Y en el centro de esa aventura, Fra Angelico, el pintor más solicitado para decorar tanto las iglesias como los oratorios de la pujante oligarquía florentina. Y como símbolo, el retablo de La Anunciación, que se exhibe tras un largo proceso de restauración que ha revelado los colores primitivos del cuadro (el verde malaquita, el rojo carmesí y el lapislázuli) y el dibujo original de las alas del arcángel Gabriel, ahora simétricas pero antes desiguales. Así, mientras la trasera era curva, la del primer término aparecía recta y sinuosa, siguiendo la forma vertical que había provocado una fractura de los paneles.

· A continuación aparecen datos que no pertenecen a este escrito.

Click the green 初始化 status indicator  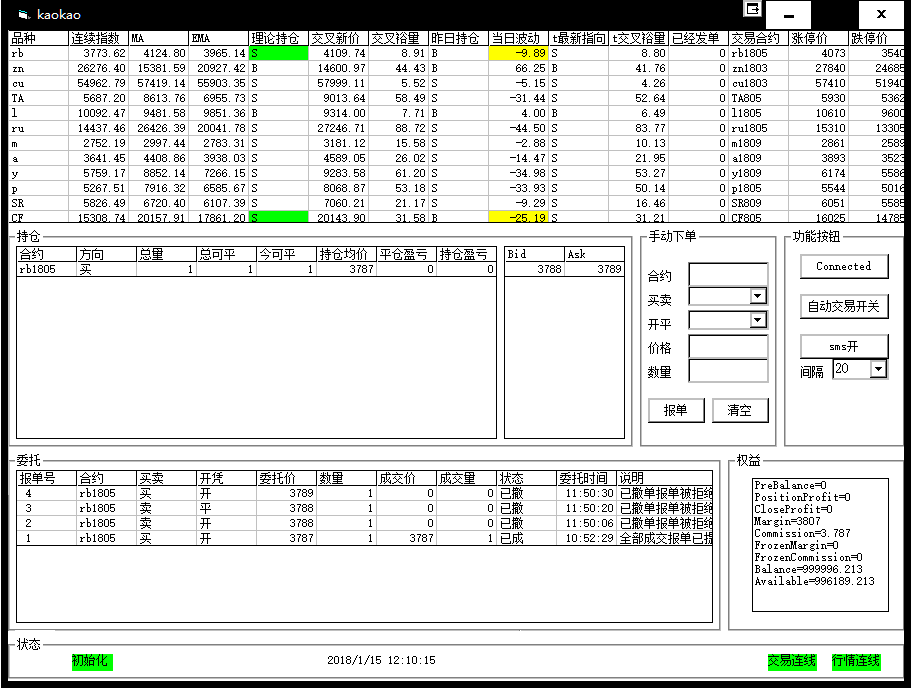91,661
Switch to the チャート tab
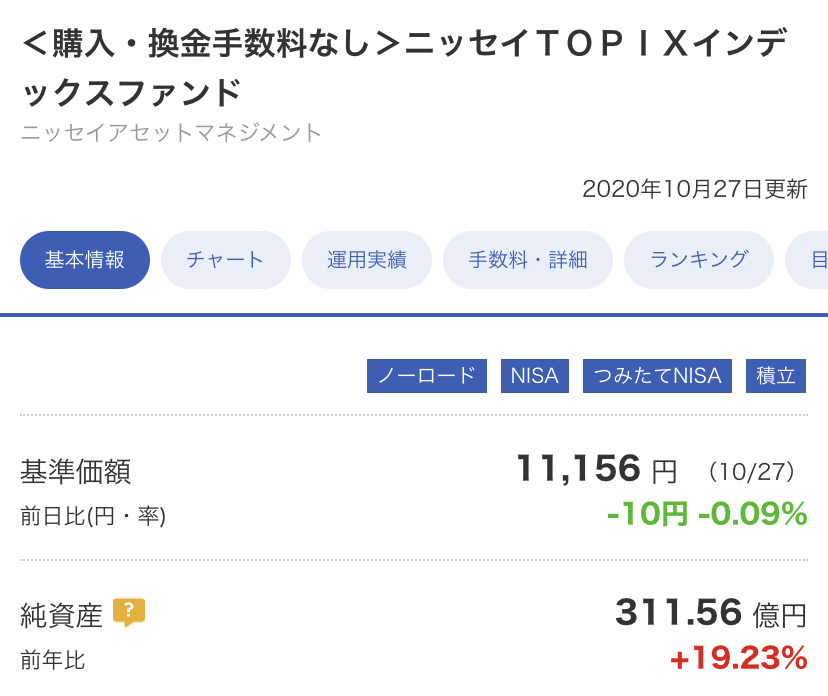This screenshot has width=828, height=696. click(x=225, y=260)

El fraile dominico pintó La Anunciación a mediados de la década de 1420 para la reja que separaba en el convento de Fiésole a los monjes de los fieles. Ya entrenado en el ejercicio del preciosismo y la delicadeza a raíz de iluminar misales, el artista introdujo las últimas consignas estéticas de su tiempo. Del uso de la perspectiva hay algún eco en los bajorrelieves de Donatello y Ghiberti. El edificio parece inspirado en la Loggia del Hospital de los Inocentes que acababa de diseñar Brunelleschi, quien le influiría también a la hora de concebir el retablo de forma rectangular, sin curvas.

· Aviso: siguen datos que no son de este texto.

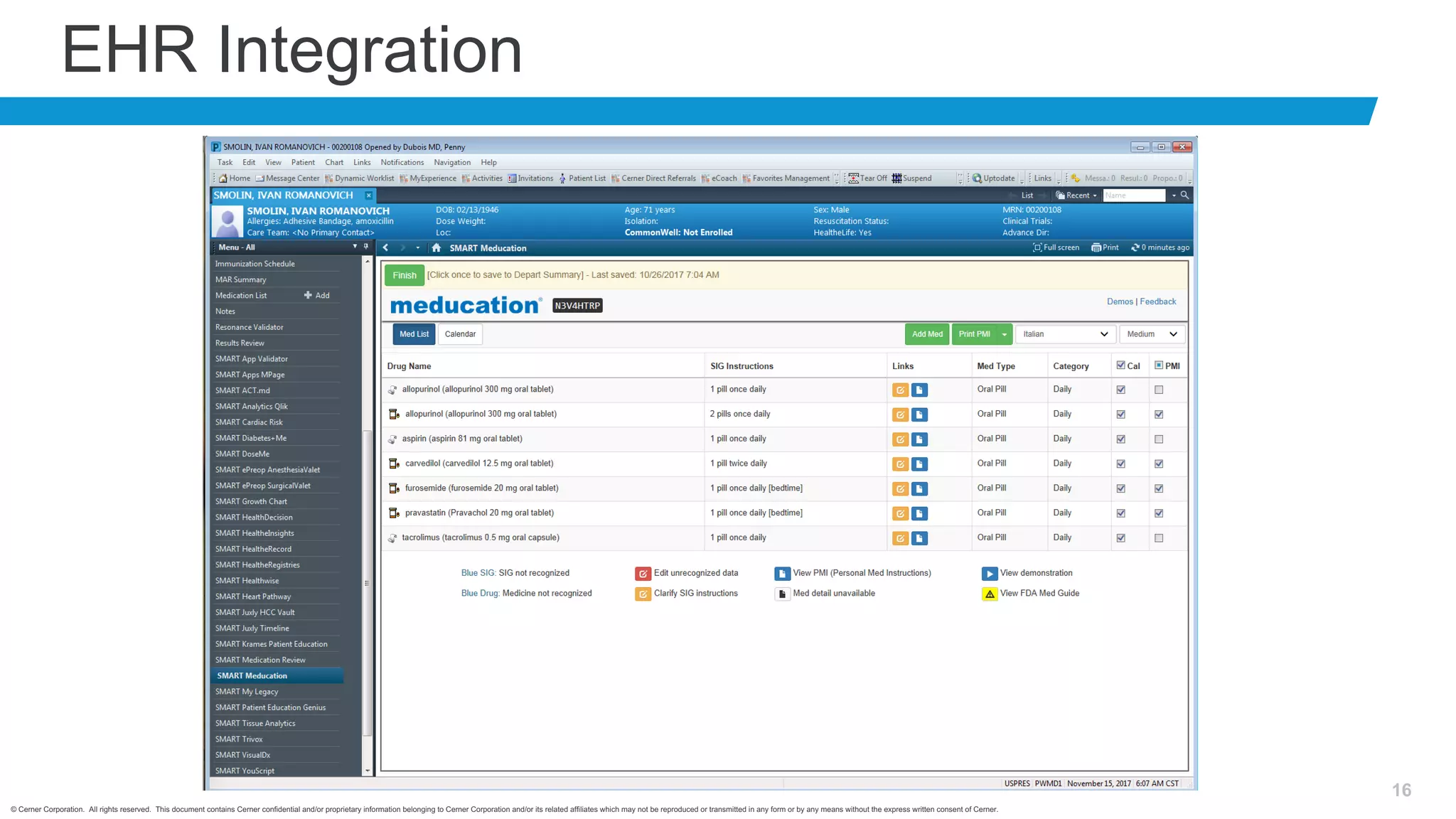
Task: Open the Notifications menu
Action: pyautogui.click(x=402, y=162)
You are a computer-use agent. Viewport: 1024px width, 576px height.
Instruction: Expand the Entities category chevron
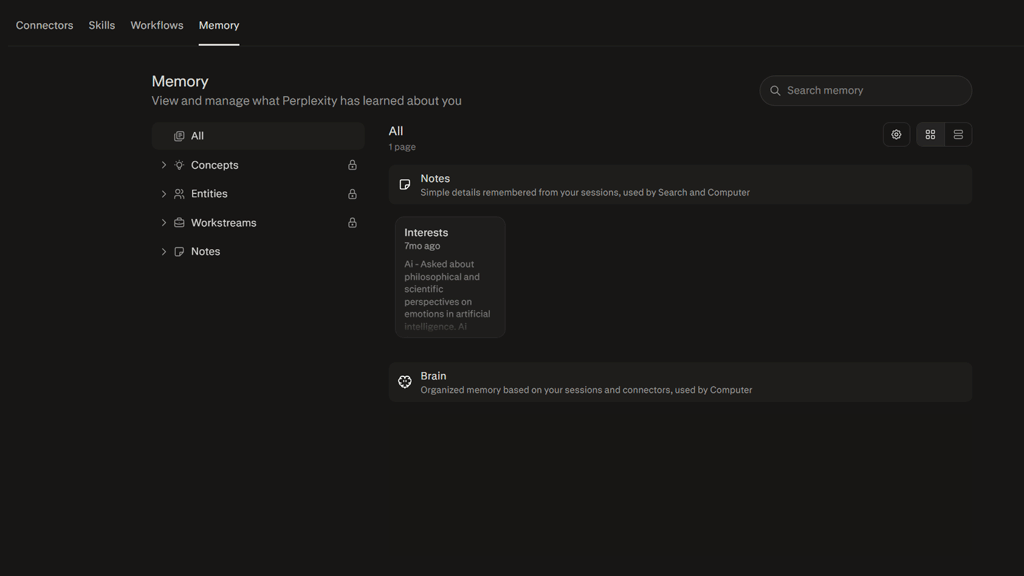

Por lo demás, de los azares de esta obra se sabe que fue vendida por la comunidad de Fiésole en 1611 para sufragar la construcción de un nuevo campanario, adquiriéndola el duque de Lerma, quien la donó a la iglesia de los dominicos de Valladolid. Dada la ignorancia de Fra Angelico en España a principios del siglo XVII, su llegada acaso se explique por la fama alcanzada gracias a las copias que remitían periódicamente los grandes duques de Toscana desde la década de 1580. En fecha desconocida pasó a las Descalzas Reales de Madrid y, de allí, al Museo del Prado en 1861 gracias a Isabel II.
Junto a La Anunciación, la exposición incluye entre su artillería cuadros como Historia de los padres del desierto, cuya narrativa casi se asemeja a la de una viñeta de cómic, o el Cristo Glorificado de San Domenico en Fiésole, en las que aparecen más de cien personajes. También cuelga la que posiblemente sea la adquisición más importante del Museo del Prado en el siglo XXI: la Virgen de la Granada, comprada en 2016 por 16 millones de euros a la Casa de Alba, donde ingresó en 1817 tras su compra en Florencia por Carlos Miguel Fitz-James Stuart y Silva, XIV duque de Alba.

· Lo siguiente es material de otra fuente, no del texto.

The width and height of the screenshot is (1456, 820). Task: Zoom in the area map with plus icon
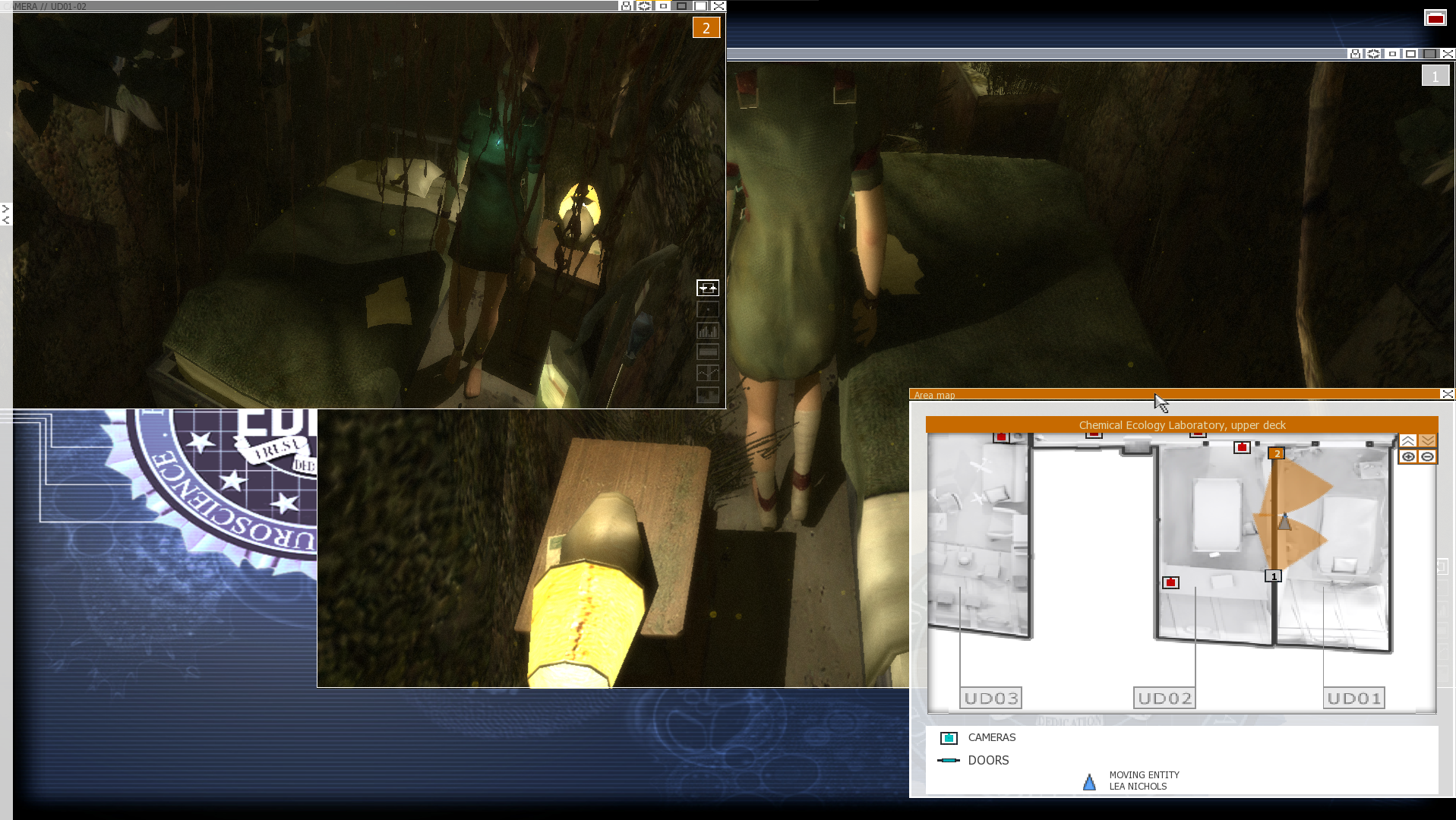[1408, 456]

Todas esas obras permiten escudriñar en las innovaciones técnicas y estéticas de Fra Angelico, a quien Juan Pablo II lo señaló en 1982 como beato de la Iglesia Católica. Pero más allá de los recursos devocionales, los avances en la perspectiva o la interpelación al espectador de la pintura, está el temblor, ese afán de captación del alma. Y que eso trascienda a lo visible. Como sucedió. Como sucede. Quizá por eso el Renacimiento es el primer peldaño de la modernidad. El resto de la Historia es de sobra conocido: iba el siglo XV tomando cuerpo y surgió una luz, hasta entonces, jamás imaginada.